Intermodalidad

Vivimos en la era digital: hoy día todos los aspectos de nuestra vida están absolutamente digitalizados y enfocados hacia la mayor sostenibilidad, encumbrando movimientos e iniciativas tales como el “zero waste”, la vida sin plástico o la economía circular, y, sin embargo, en las grandes ciudades cada día se siguen produciendo atascos y retenciones de tráfico en hora punta porque los ciudadanos siguen usando su coche particular a diario.

Ante esta situación, la intermodalidad se plantea como la alternativa más viable al transporte de pasajeros para intentar paliar la enorme dependencia de los automóviles que aún impera en nuestra sociedad.

Qué es la intermodalidad

Intermodalidad: definición

Podemos definir la intermodalidad como la transferencia de mercancías y/o personas empleando diferentes medios de transporte. Así, una red de transporte intermodal estaría conformada por la combinación eficaz de diferentes medios de transporte de manera que los desplazamientos de un lugar a otro se realicen de la manera más cómoda para los viajeros y, a la vez, con la mayor eficiencia en cuanto a la utilización de los recursos.

Hoy en día existen en nuestro país grandes ejemplos del transporte intermodal de mercancías, y en las inmediaciones de los principales puertos y puntos estratégicos de transporte proliferan las “Zonas de Actividades Logísticas” o ZAL, como por ejemplo el ZAL Bahía de Algeciras, en el Campo de Gibraltar, en la cual se produce una concentración de actividades logísticas en las que se organizan y combinan los transportes por carretera o ferrocarril a lo largo de todo el territorio nacional de las mercancías que tienen entrada por vía marítima a través del puerto de Algeciras.

Ventajas de la intermodalidad en el movimiento de personas

Aplicada al transporte y movimiento de personas, sobre todo en el entorno urbano, la intermodalidad presenta grandes ventajas:

  • Reduce la dependencia del coche particular.

========================

### [TAREAS DEL EJERCICIO]
1. Resume en dos oraciones el texto sobre la intermodalidad.
2. Prosigue el texto sobre la intermodalidad a partir de su última frase.

========================

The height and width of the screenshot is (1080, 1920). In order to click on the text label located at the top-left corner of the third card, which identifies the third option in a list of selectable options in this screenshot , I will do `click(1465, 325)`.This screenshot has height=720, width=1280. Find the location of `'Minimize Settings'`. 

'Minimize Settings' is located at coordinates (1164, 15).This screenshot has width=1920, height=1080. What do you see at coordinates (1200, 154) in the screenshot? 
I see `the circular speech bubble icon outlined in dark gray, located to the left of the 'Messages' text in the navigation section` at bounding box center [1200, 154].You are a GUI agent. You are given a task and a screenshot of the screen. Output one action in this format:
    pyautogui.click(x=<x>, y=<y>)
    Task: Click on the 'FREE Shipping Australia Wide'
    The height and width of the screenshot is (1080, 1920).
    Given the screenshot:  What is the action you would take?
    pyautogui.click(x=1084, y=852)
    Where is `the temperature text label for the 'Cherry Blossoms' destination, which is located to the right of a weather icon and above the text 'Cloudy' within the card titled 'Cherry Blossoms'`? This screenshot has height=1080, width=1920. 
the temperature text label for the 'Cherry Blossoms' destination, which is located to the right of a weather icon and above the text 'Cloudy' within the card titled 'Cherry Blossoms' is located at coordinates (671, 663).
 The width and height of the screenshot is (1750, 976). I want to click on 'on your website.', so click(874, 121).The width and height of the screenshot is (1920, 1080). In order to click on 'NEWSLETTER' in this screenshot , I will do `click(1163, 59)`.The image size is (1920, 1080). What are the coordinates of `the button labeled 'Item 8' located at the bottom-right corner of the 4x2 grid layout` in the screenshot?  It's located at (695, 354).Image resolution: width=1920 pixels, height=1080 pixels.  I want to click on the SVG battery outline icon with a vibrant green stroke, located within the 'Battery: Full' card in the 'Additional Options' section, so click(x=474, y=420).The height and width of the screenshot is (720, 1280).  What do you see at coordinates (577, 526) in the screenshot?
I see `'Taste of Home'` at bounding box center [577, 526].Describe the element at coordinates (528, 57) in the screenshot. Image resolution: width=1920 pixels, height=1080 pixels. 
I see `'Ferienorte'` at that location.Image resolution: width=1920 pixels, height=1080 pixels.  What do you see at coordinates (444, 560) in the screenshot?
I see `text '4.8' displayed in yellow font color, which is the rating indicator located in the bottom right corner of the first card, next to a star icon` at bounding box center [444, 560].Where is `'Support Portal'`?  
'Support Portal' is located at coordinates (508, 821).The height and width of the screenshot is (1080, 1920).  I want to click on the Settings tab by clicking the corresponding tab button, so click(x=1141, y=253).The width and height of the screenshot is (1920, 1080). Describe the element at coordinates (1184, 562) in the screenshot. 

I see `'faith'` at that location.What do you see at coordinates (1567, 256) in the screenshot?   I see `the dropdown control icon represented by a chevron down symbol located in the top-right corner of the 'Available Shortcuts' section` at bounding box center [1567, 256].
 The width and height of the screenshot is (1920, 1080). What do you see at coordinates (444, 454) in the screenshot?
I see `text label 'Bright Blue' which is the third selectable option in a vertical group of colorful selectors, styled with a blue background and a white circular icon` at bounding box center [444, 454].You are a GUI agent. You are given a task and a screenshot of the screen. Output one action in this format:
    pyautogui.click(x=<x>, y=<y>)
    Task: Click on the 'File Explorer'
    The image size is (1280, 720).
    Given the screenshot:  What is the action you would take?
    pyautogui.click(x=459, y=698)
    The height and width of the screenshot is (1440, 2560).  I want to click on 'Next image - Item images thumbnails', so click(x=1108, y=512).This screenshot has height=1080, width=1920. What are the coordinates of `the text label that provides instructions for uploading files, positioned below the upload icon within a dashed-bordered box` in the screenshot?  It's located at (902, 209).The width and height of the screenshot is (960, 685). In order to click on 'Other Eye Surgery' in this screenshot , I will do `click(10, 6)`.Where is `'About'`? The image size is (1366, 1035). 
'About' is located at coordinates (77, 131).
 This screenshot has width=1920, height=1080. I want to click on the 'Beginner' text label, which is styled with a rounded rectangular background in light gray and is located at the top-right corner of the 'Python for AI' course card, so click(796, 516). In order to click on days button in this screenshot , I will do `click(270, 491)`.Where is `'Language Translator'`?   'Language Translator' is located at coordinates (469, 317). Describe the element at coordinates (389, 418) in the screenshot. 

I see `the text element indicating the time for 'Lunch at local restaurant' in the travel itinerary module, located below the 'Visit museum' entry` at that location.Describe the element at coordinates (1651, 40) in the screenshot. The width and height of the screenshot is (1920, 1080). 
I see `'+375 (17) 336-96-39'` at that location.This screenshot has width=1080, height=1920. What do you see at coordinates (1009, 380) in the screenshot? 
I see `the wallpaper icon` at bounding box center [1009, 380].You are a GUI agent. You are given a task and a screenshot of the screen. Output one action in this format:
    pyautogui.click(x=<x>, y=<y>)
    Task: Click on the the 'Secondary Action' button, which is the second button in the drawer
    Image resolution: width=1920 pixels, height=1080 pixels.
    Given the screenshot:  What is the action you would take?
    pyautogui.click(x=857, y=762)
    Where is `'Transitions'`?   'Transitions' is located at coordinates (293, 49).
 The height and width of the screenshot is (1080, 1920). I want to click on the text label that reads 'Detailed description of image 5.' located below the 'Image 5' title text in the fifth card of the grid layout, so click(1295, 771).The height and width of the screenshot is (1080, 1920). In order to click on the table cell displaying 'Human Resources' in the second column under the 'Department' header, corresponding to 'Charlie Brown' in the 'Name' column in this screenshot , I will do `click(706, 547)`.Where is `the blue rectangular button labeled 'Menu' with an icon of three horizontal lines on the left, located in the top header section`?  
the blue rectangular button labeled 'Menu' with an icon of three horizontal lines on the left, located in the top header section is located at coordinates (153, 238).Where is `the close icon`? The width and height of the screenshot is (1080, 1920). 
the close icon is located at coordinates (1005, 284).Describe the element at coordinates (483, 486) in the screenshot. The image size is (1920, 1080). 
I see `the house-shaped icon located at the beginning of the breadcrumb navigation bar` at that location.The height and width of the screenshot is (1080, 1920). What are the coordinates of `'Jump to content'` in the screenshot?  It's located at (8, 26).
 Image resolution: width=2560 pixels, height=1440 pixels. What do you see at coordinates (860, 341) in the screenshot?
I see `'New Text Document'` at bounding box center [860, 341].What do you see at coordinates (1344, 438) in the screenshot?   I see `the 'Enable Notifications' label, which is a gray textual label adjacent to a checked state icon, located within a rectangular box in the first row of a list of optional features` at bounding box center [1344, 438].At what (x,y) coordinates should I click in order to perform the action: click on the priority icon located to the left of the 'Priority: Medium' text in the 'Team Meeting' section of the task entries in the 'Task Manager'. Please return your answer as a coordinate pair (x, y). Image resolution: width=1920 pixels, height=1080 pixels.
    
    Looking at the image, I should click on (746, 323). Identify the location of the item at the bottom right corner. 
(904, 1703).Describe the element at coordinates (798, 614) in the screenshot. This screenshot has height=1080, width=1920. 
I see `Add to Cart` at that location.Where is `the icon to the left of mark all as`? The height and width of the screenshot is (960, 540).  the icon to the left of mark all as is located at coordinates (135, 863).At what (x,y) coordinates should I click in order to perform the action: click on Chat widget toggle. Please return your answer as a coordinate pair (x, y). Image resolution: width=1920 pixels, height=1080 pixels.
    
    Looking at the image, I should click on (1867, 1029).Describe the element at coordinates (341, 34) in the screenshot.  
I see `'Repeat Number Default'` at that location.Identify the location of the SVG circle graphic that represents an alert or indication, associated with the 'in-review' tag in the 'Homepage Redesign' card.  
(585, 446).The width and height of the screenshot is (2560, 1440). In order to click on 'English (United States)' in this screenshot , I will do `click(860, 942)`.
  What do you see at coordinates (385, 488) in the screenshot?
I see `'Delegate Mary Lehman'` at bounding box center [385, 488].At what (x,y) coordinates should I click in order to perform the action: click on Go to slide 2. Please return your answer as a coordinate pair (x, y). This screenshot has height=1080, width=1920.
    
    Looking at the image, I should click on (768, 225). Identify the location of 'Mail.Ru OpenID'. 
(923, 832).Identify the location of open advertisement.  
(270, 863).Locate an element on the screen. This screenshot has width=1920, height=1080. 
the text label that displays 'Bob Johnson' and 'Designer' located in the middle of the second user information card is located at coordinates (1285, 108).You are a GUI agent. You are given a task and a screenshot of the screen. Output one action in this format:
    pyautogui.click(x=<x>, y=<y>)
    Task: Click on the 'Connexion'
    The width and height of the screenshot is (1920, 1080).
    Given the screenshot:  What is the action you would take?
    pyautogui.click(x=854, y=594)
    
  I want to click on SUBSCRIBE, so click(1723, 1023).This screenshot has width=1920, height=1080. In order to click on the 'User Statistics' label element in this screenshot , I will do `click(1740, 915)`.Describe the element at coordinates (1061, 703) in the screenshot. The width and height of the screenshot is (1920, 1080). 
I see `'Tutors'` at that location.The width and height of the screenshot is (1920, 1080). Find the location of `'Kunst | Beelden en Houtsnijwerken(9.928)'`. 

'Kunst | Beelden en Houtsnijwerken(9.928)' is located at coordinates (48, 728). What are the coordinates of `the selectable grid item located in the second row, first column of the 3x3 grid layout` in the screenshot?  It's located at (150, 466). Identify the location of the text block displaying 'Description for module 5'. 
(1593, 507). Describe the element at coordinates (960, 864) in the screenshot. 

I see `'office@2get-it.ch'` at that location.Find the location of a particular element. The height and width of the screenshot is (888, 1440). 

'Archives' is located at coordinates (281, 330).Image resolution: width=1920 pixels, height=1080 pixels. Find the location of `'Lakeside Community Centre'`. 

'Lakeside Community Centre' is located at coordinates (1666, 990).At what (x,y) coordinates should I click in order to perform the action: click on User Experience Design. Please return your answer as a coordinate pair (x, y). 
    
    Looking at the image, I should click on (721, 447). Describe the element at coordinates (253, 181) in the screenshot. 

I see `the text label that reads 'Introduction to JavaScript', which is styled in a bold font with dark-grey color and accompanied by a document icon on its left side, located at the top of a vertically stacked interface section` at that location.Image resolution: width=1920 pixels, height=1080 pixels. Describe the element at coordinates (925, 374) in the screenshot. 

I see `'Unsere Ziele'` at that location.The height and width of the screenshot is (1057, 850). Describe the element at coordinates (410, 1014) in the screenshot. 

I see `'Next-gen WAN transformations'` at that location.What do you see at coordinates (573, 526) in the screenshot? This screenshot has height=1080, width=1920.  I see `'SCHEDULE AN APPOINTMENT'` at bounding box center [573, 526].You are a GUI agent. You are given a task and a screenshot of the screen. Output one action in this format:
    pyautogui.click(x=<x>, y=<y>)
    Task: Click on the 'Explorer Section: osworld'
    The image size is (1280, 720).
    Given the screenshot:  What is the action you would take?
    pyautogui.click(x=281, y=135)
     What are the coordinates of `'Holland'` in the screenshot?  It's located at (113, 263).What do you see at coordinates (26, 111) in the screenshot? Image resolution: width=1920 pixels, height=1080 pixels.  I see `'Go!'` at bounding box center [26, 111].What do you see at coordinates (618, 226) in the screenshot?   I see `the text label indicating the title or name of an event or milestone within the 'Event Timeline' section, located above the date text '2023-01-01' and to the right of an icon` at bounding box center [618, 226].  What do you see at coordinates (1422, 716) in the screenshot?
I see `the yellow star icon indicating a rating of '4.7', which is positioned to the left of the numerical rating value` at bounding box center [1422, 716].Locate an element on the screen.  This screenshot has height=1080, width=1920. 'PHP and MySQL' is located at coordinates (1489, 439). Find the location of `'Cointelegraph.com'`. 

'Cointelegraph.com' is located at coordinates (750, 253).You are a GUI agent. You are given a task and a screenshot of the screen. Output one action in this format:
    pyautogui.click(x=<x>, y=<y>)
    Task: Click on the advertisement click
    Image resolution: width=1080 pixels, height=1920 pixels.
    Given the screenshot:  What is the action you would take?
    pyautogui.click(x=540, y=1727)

========================

### [RESULTADOS POR TAREA]
1. Pese a la digitalización y al impulso de la sostenibilidad, las grandes ciudades siguen sufriendo atascos porque los ciudadanos usan a diario su coche particular, y la intermodalidad se plantea como la alternativa más viable para reducir esa dependencia. Se define como la transferencia de mercancías y/o personas empleando diferentes medios de transporte combinados con comodidad y eficiencia; en mercancías ya existen ejemplos como la ZAL Bahía de Algeciras, y en el transporte urbano de personas reduce la dependencia del coche particular.

2.
  • Dada la mejor gestión de la demanda de los viajes se produce una asignación más eficiente de los recursos.
  • Permitirá a las autoridades locales hacer un mejor despliegue de servicios de transporte sostenible.
  • Brinda a las empresas oportunidades de acceso a nuevos mercados respecto al desarrollo de servicios de movilidad inteligente.

Intermodalidad en las ciudades

En nuestro país tenemos algún ejemplo en el transporte intermodal de pasajeros en grandes ciudades como Madrid y Barcelona, que cuentan con algunas estaciones importantes en las que confluyen las redes de metro, trenes de cercanías y autobuses, como las paradas de Chamartín, Nuevos Ministerios o Avenida de América en Madrid. Sin embargo, aún queda mucho por hacer respecto a la intermodalidad en el transporte de pasajeros.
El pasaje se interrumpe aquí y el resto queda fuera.